Work required: An exact copy of all the data below is required.

Working data:
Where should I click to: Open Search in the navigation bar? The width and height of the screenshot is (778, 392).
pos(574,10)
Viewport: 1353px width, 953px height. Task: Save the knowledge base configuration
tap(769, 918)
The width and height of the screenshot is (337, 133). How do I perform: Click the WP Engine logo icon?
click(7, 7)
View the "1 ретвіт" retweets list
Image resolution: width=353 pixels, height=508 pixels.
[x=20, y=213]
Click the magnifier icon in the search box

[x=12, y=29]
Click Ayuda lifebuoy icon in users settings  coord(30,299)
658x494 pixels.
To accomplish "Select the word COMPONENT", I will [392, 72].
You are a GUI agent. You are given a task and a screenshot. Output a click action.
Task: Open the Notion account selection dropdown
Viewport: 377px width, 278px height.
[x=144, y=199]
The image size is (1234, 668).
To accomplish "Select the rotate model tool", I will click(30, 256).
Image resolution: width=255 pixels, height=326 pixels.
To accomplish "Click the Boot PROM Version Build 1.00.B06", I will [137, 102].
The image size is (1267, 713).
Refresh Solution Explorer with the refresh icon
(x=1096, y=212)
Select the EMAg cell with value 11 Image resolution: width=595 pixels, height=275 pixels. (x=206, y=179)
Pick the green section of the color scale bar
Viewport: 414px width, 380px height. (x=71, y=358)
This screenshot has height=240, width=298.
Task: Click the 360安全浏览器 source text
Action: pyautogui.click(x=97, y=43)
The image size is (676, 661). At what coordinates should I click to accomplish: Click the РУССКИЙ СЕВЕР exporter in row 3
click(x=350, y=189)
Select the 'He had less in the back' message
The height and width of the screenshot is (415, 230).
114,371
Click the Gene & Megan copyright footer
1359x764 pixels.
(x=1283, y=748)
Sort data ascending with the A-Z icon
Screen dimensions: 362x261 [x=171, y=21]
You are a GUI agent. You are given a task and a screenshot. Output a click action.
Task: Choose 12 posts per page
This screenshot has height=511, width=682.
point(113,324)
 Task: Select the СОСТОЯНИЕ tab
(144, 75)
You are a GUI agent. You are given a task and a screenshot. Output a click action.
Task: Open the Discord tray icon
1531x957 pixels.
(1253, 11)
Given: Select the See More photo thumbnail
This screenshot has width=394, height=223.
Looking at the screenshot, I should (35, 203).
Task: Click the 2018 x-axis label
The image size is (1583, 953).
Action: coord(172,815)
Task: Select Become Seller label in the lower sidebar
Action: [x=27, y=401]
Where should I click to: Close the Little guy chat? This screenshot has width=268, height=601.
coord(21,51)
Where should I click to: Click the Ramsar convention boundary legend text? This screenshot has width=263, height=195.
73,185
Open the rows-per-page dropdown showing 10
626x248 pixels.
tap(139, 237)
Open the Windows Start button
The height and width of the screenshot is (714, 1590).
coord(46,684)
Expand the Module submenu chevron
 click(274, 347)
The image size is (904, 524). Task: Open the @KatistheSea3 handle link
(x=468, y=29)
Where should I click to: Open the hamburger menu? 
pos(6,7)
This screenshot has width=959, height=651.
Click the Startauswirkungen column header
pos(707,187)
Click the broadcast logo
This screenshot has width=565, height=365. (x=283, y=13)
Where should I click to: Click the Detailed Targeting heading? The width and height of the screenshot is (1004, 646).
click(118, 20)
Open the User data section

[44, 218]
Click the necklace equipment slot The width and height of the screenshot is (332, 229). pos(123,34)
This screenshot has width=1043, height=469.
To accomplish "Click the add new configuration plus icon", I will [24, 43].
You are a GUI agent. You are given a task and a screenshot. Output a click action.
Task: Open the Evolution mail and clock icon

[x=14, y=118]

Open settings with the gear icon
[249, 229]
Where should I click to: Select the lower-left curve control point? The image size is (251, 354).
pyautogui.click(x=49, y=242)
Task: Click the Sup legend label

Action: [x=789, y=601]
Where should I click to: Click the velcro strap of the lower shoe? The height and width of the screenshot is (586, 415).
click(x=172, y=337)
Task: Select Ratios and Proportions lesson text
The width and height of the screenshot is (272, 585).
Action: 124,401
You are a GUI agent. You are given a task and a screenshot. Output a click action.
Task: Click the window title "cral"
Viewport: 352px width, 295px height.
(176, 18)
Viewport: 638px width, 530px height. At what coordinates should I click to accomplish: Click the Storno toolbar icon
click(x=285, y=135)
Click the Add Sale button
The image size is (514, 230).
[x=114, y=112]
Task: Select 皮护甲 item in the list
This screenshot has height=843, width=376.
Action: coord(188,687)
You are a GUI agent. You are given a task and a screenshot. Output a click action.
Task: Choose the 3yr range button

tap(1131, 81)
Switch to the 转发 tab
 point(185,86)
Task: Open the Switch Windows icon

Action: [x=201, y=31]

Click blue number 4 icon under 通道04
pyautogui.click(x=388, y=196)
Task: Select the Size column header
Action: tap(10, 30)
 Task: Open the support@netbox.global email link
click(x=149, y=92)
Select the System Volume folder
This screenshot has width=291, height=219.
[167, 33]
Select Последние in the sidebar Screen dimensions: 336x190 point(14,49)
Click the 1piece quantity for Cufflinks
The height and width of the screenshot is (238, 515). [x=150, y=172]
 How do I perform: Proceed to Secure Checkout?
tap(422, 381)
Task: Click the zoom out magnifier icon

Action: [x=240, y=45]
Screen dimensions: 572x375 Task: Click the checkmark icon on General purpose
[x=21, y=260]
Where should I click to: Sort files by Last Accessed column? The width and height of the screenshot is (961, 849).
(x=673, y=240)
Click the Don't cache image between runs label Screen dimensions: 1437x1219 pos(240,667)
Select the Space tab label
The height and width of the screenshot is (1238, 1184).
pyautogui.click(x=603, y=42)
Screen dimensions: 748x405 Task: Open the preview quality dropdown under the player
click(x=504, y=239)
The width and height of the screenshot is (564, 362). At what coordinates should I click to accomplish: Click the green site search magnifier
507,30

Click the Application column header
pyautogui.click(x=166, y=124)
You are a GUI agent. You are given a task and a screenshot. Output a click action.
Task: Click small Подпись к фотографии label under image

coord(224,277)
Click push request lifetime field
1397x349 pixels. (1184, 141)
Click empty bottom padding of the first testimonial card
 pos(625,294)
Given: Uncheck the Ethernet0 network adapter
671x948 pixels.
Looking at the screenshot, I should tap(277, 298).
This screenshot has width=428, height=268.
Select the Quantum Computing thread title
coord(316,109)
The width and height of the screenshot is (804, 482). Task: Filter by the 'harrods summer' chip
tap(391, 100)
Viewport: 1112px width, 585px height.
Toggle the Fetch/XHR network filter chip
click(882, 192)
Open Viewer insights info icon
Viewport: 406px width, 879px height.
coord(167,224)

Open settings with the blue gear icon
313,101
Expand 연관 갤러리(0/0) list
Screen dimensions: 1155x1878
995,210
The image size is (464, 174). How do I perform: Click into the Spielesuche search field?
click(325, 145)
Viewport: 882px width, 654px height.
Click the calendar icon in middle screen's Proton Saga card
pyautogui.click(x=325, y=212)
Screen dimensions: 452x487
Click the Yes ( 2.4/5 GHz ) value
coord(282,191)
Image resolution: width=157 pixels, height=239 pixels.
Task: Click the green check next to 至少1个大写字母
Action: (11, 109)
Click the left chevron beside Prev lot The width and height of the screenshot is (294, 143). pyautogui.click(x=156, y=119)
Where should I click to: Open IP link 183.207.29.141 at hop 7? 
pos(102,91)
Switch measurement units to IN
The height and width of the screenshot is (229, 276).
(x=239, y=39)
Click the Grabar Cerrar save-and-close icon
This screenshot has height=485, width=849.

Answer to the exercise:
Where should I click to: Open Search in the navigation bar? The width and height of the screenshot is (778, 392).
pos(574,10)
Viewport: 1353px width, 953px height. Task: Save the knowledge base configuration
tap(769, 918)
The width and height of the screenshot is (337, 133). How do I perform: Click the WP Engine logo icon?
click(7, 7)
View the "1 ретвіт" retweets list
Image resolution: width=353 pixels, height=508 pixels.
[x=20, y=213]
Click the magnifier icon in the search box

[x=12, y=29]
Click Ayuda lifebuoy icon in users settings  coord(30,299)
658x494 pixels.
To accomplish "Select the word COMPONENT", I will [392, 72].
You are a GUI agent. You are given a task and a screenshot. Output a click action.
Task: Open the Notion account selection dropdown
Viewport: 377px width, 278px height.
[x=144, y=199]
The image size is (1234, 668).
To accomplish "Select the rotate model tool", I will click(30, 256).
Image resolution: width=255 pixels, height=326 pixels.
To accomplish "Click the Boot PROM Version Build 1.00.B06", I will [137, 102].
The image size is (1267, 713).
Refresh Solution Explorer with the refresh icon
(x=1096, y=212)
Select the EMAg cell with value 11 Image resolution: width=595 pixels, height=275 pixels. (x=206, y=179)
Pick the green section of the color scale bar
Viewport: 414px width, 380px height. (x=71, y=358)
This screenshot has height=240, width=298.
Task: Click the 360安全浏览器 source text
Action: pyautogui.click(x=97, y=43)
The image size is (676, 661). At what coordinates should I click to accomplish: Click the РУССКИЙ СЕВЕР exporter in row 3
click(x=350, y=189)
Select the 'He had less in the back' message
The height and width of the screenshot is (415, 230).
114,371
Click the Gene & Megan copyright footer
1359x764 pixels.
(x=1283, y=748)
Sort data ascending with the A-Z icon
Screen dimensions: 362x261 [x=171, y=21]
You are a GUI agent. You are given a task and a screenshot. Output a click action.
Task: Choose 12 posts per page
This screenshot has height=511, width=682.
point(113,324)
 Task: Select the СОСТОЯНИЕ tab
(144, 75)
You are a GUI agent. You are given a task and a screenshot. Output a click action.
Task: Open the Discord tray icon
1531x957 pixels.
(1253, 11)
Given: Select the See More photo thumbnail
This screenshot has width=394, height=223.
Looking at the screenshot, I should (35, 203).
Task: Click the 2018 x-axis label
The image size is (1583, 953).
Action: coord(172,815)
Task: Select Become Seller label in the lower sidebar
Action: [x=27, y=401]
Where should I click to: Close the Little guy chat? This screenshot has width=268, height=601.
coord(21,51)
Where should I click to: Click the Ramsar convention boundary legend text? This screenshot has width=263, height=195.
73,185
Open the rows-per-page dropdown showing 10
626x248 pixels.
tap(139, 237)
Open the Windows Start button
The height and width of the screenshot is (714, 1590).
coord(46,684)
Expand the Module submenu chevron
 click(274, 347)
The image size is (904, 524). Task: Open the @KatistheSea3 handle link
(x=468, y=29)
Where should I click to: Open the hamburger menu? 
pos(6,7)
This screenshot has width=959, height=651.
Click the Startauswirkungen column header
pos(707,187)
Click the broadcast logo
This screenshot has width=565, height=365. (x=283, y=13)
Where should I click to: Click the Detailed Targeting heading? The width and height of the screenshot is (1004, 646).
click(118, 20)
Open the User data section

[44, 218]
Click the necklace equipment slot The width and height of the screenshot is (332, 229). pos(123,34)
This screenshot has width=1043, height=469.
To accomplish "Click the add new configuration plus icon", I will [24, 43].
You are a GUI agent. You are given a task and a screenshot. Output a click action.
Task: Open the Evolution mail and clock icon

[x=14, y=118]

Open settings with the gear icon
[249, 229]
Where should I click to: Select the lower-left curve control point? The image size is (251, 354).
pyautogui.click(x=49, y=242)
Task: Click the Sup legend label

Action: [x=789, y=601]
Where should I click to: Click the velcro strap of the lower shoe? The height and width of the screenshot is (586, 415).
click(x=172, y=337)
Task: Select Ratios and Proportions lesson text
The width and height of the screenshot is (272, 585).
Action: 124,401
You are a GUI agent. You are given a task and a screenshot. Output a click action.
Task: Click the window title "cral"
Viewport: 352px width, 295px height.
(176, 18)
Viewport: 638px width, 530px height. At what coordinates should I click to accomplish: Click the Storno toolbar icon
click(x=285, y=135)
Click the Add Sale button
The image size is (514, 230).
[x=114, y=112]
Task: Select 皮护甲 item in the list
This screenshot has height=843, width=376.
Action: coord(188,687)
You are a GUI agent. You are given a task and a screenshot. Output a click action.
Task: Choose the 3yr range button

tap(1131, 81)
Switch to the 转发 tab
 point(185,86)
Task: Open the Switch Windows icon

Action: [x=201, y=31]

Click blue number 4 icon under 通道04
pyautogui.click(x=388, y=196)
Task: Select the Size column header
Action: tap(10, 30)
 Task: Open the support@netbox.global email link
click(x=149, y=92)
Select the System Volume folder
This screenshot has width=291, height=219.
[167, 33]
Select Последние in the sidebar Screen dimensions: 336x190 point(14,49)
Click the 1piece quantity for Cufflinks
The height and width of the screenshot is (238, 515). [x=150, y=172]
 How do I perform: Proceed to Secure Checkout?
tap(422, 381)
Task: Click the zoom out magnifier icon

Action: [x=240, y=45]
Screen dimensions: 572x375 Task: Click the checkmark icon on General purpose
[x=21, y=260]
Where should I click to: Sort files by Last Accessed column? The width and height of the screenshot is (961, 849).
(x=673, y=240)
Click the Don't cache image between runs label Screen dimensions: 1437x1219 pos(240,667)
Select the Space tab label
The height and width of the screenshot is (1238, 1184).
pyautogui.click(x=603, y=42)
Screen dimensions: 748x405 Task: Open the preview quality dropdown under the player
click(x=504, y=239)
The width and height of the screenshot is (564, 362). At what coordinates should I click to accomplish: Click the green site search magnifier
507,30

Click the Application column header
pyautogui.click(x=166, y=124)
You are a GUI agent. You are given a task and a screenshot. Output a click action.
Task: Click small Подпись к фотографии label under image

coord(224,277)
Click push request lifetime field
1397x349 pixels. (1184, 141)
Click empty bottom padding of the first testimonial card
 pos(625,294)
Given: Uncheck the Ethernet0 network adapter
671x948 pixels.
Looking at the screenshot, I should tap(277, 298).
This screenshot has width=428, height=268.
Select the Quantum Computing thread title
coord(316,109)
The width and height of the screenshot is (804, 482). Task: Filter by the 'harrods summer' chip
tap(391, 100)
Viewport: 1112px width, 585px height.
Toggle the Fetch/XHR network filter chip
click(882, 192)
Open Viewer insights info icon
Viewport: 406px width, 879px height.
coord(167,224)

Open settings with the blue gear icon
313,101
Expand 연관 갤러리(0/0) list
Screen dimensions: 1155x1878
995,210
The image size is (464, 174). How do I perform: Click into the Spielesuche search field?
click(325, 145)
Viewport: 882px width, 654px height.
Click the calendar icon in middle screen's Proton Saga card
pyautogui.click(x=325, y=212)
Screen dimensions: 452x487
Click the Yes ( 2.4/5 GHz ) value
coord(282,191)
Image resolution: width=157 pixels, height=239 pixels.
Task: Click the green check next to 至少1个大写字母
Action: (11, 109)
Click the left chevron beside Prev lot The width and height of the screenshot is (294, 143). pyautogui.click(x=156, y=119)
Where should I click to: Open IP link 183.207.29.141 at hop 7? 
pos(102,91)
Switch measurement units to IN
The height and width of the screenshot is (229, 276).
(x=239, y=39)
Click the Grabar Cerrar save-and-close icon
This screenshot has height=485, width=849.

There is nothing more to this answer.